TASK DESCRIPTION
Print out the records that follow, exactly and completely.
*** EXTRACTED ENTRIES
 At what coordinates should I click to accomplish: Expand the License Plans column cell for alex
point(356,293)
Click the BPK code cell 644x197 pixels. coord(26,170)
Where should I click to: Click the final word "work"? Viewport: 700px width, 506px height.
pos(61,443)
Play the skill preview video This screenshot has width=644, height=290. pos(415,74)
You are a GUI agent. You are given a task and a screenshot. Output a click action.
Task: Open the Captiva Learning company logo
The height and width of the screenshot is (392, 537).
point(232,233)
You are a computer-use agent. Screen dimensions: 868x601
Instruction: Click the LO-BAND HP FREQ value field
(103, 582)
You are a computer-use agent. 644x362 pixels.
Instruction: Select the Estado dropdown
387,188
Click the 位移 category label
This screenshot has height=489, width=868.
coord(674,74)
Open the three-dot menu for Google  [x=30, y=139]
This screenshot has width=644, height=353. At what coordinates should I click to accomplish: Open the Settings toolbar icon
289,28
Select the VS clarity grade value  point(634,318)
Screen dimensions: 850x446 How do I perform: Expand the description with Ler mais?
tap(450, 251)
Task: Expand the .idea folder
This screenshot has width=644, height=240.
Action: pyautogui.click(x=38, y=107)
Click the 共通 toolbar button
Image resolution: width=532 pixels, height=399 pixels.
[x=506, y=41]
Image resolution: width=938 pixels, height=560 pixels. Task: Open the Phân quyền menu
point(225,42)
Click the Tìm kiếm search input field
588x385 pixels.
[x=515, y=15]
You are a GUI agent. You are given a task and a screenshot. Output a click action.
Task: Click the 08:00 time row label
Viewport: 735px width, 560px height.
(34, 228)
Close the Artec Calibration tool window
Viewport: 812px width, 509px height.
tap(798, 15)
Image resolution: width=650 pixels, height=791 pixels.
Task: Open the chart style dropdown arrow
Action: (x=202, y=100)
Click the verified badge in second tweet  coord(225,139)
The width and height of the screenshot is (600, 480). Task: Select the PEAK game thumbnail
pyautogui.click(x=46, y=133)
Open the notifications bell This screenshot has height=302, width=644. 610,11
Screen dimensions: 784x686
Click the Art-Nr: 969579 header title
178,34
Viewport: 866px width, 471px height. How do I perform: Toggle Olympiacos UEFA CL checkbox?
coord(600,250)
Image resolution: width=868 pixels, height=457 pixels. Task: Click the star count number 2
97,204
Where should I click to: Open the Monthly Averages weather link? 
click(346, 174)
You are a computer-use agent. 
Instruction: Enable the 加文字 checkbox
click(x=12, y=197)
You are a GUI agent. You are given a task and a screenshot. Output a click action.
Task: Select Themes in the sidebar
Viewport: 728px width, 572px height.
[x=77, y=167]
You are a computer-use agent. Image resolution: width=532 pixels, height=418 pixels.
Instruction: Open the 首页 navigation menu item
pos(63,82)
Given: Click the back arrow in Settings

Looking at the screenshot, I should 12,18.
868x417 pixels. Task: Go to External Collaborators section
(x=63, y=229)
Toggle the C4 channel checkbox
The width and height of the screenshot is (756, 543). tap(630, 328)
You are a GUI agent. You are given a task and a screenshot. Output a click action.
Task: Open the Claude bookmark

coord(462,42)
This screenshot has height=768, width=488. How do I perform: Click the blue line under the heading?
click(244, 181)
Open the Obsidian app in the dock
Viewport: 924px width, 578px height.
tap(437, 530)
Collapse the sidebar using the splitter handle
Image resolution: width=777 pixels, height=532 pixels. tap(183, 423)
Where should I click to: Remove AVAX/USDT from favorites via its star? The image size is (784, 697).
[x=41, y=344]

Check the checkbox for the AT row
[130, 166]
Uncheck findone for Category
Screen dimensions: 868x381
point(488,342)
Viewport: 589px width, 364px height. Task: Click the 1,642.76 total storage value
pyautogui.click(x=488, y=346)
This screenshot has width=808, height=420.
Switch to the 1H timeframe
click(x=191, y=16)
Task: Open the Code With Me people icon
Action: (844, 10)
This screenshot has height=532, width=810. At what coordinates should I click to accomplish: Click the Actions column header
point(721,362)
******
RESPONSE FOR THIS EXERCISE
 At what coordinates should I click to accomplish: Expand the License Plans column cell for alex
point(356,293)
Click the BPK code cell 644x197 pixels. coord(26,170)
Where should I click to: Click the final word "work"? Viewport: 700px width, 506px height.
pos(61,443)
Play the skill preview video This screenshot has width=644, height=290. pos(415,74)
You are a GUI agent. You are given a task and a screenshot. Output a click action.
Task: Open the Captiva Learning company logo
The height and width of the screenshot is (392, 537).
point(232,233)
You are a computer-use agent. Screen dimensions: 868x601
Instruction: Click the LO-BAND HP FREQ value field
(103, 582)
You are a computer-use agent. 644x362 pixels.
Instruction: Select the Estado dropdown
387,188
Click the 位移 category label
This screenshot has height=489, width=868.
coord(674,74)
Open the three-dot menu for Google  [x=30, y=139]
This screenshot has width=644, height=353. At what coordinates should I click to accomplish: Open the Settings toolbar icon
289,28
Select the VS clarity grade value  point(634,318)
Screen dimensions: 850x446 How do I perform: Expand the description with Ler mais?
tap(450, 251)
Task: Expand the .idea folder
This screenshot has width=644, height=240.
Action: pyautogui.click(x=38, y=107)
Click the 共通 toolbar button
Image resolution: width=532 pixels, height=399 pixels.
[x=506, y=41]
Image resolution: width=938 pixels, height=560 pixels. Task: Open the Phân quyền menu
point(225,42)
Click the Tìm kiếm search input field
588x385 pixels.
[x=515, y=15]
You are a GUI agent. You are given a task and a screenshot. Output a click action.
Task: Click the 08:00 time row label
Viewport: 735px width, 560px height.
(34, 228)
Close the Artec Calibration tool window
Viewport: 812px width, 509px height.
tap(798, 15)
Image resolution: width=650 pixels, height=791 pixels.
Task: Open the chart style dropdown arrow
Action: (x=202, y=100)
Click the verified badge in second tweet  coord(225,139)
The width and height of the screenshot is (600, 480). Task: Select the PEAK game thumbnail
pyautogui.click(x=46, y=133)
Open the notifications bell This screenshot has height=302, width=644. 610,11
Screen dimensions: 784x686
Click the Art-Nr: 969579 header title
178,34
Viewport: 866px width, 471px height. How do I perform: Toggle Olympiacos UEFA CL checkbox?
coord(600,250)
Image resolution: width=868 pixels, height=457 pixels. Task: Click the star count number 2
97,204
Where should I click to: Open the Monthly Averages weather link? 
click(346, 174)
You are a computer-use agent. 
Instruction: Enable the 加文字 checkbox
click(x=12, y=197)
You are a GUI agent. You are given a task and a screenshot. Output a click action.
Task: Select Themes in the sidebar
Viewport: 728px width, 572px height.
[x=77, y=167]
You are a computer-use agent. Image resolution: width=532 pixels, height=418 pixels.
Instruction: Open the 首页 navigation menu item
pos(63,82)
Given: Click the back arrow in Settings

Looking at the screenshot, I should 12,18.
868x417 pixels. Task: Go to External Collaborators section
(x=63, y=229)
Toggle the C4 channel checkbox
The width and height of the screenshot is (756, 543). tap(630, 328)
You are a GUI agent. You are given a task and a screenshot. Output a click action.
Task: Open the Claude bookmark

coord(462,42)
This screenshot has height=768, width=488. How do I perform: Click the blue line under the heading?
click(244, 181)
Open the Obsidian app in the dock
Viewport: 924px width, 578px height.
tap(437, 530)
Collapse the sidebar using the splitter handle
Image resolution: width=777 pixels, height=532 pixels. tap(183, 423)
Where should I click to: Remove AVAX/USDT from favorites via its star? The image size is (784, 697).
[x=41, y=344]

Check the checkbox for the AT row
[130, 166]
Uncheck findone for Category
Screen dimensions: 868x381
point(488,342)
Viewport: 589px width, 364px height. Task: Click the 1,642.76 total storage value
pyautogui.click(x=488, y=346)
This screenshot has width=808, height=420.
Switch to the 1H timeframe
click(x=191, y=16)
Task: Open the Code With Me people icon
Action: (844, 10)
This screenshot has height=532, width=810. At what coordinates should I click to accomplish: Click the Actions column header
point(721,362)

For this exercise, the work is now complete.